Texto de lectura —
+===+

Se trata, ciertamente, de una obra que genera escasas simpatías debido al exacerbado rigorismo moral y a la solapada apología del orden burgués. Una pirueta que Camus califica de trivial y a la que desdeña, quizás de forma desmesurada, por exhibir, según él,  el más barato de los conformismos.
    Maurice Blanchot, por su parte, muestra más interés en  las fulgurantes soluciones formales del libro que en su propio tuétano dramático. De hecho, subordina todo el contenido psicológico al ideario estético Lautreamontiano, que perseguiría la refundación del género novelístico.

+===+

Tarea breve 1 — Por favor, cambia "yellow star" por "blue star" en las entradas, desde la primera hasta la línea que contiene "point(341,598)", ambas incluidas, y deja todo lo demás igual.

+===+

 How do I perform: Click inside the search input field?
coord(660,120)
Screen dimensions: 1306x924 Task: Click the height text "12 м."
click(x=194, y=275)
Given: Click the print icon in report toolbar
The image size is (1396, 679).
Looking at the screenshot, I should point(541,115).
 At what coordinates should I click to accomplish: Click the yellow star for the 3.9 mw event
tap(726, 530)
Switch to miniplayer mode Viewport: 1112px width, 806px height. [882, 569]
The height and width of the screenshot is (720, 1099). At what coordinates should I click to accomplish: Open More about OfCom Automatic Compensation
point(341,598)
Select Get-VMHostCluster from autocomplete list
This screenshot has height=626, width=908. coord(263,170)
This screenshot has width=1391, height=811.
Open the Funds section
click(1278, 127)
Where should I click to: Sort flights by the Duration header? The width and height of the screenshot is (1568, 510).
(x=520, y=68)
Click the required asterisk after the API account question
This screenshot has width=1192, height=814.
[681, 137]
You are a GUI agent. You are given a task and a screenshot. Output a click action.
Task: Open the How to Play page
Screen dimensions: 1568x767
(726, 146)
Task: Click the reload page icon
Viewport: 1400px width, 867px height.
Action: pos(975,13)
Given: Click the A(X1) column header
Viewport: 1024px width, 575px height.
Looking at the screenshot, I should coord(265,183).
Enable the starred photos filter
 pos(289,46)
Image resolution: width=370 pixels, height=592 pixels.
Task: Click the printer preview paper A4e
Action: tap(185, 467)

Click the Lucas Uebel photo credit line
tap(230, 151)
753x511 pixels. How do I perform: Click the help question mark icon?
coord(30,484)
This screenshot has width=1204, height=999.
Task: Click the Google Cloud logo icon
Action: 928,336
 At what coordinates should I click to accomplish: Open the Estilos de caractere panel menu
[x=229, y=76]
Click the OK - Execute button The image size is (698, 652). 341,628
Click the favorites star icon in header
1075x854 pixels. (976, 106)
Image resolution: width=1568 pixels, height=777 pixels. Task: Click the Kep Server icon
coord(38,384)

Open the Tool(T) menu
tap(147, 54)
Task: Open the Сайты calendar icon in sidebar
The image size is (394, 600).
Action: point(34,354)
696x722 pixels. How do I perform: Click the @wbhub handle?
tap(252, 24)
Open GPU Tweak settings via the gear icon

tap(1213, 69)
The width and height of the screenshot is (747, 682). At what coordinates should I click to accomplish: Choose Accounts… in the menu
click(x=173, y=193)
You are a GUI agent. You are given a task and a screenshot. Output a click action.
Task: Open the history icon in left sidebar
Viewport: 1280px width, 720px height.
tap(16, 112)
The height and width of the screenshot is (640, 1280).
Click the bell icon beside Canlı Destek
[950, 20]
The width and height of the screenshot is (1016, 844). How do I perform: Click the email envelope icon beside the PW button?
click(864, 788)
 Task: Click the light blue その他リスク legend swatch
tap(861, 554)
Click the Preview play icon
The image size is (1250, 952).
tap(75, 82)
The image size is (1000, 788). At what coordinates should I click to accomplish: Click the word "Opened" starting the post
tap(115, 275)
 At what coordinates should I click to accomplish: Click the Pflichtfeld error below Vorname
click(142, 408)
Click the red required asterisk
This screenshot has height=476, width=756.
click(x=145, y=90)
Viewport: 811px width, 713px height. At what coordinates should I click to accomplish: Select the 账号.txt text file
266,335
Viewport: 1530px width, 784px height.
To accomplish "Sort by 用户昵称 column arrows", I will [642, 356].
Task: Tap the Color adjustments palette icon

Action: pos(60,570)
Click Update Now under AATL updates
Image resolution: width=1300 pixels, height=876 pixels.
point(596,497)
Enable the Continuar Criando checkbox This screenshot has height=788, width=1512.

+===+

Tarea breve 2 —
Indica si cada afirmación coincide con el texto de lectura. Responde sí o no y cita literalmente las palabras que lo deciden.
(a) Camus considera trivial la obra.
(b) Blanchot se interesa más por el contenido dramático del libro que por sus soluciones formales.
(c) La obra despierta muchas simpatías.

Resultado del ejercicio 1 —
 How do I perform: Click inside the search input field?
coord(660,120)
Screen dimensions: 1306x924 Task: Click the height text "12 м."
click(x=194, y=275)
Given: Click the print icon in report toolbar
The image size is (1396, 679).
Looking at the screenshot, I should point(541,115).
 At what coordinates should I click to accomplish: Click the blue star for the 3.9 mw event
tap(726, 530)
Switch to miniplayer mode Viewport: 1112px width, 806px height. [882, 569]
The height and width of the screenshot is (720, 1099). At what coordinates should I click to accomplish: Open More about OfCom Automatic Compensation
point(341,598)

Resultado del ejercicio 2 —
(a) Sí: "Una pirueta que Camus califica de trivial".
(b) No: "las fulgurantes soluciones formales del libro que en su propio tuétano dramático".
(c) No: "una obra que genera escasas simpatías".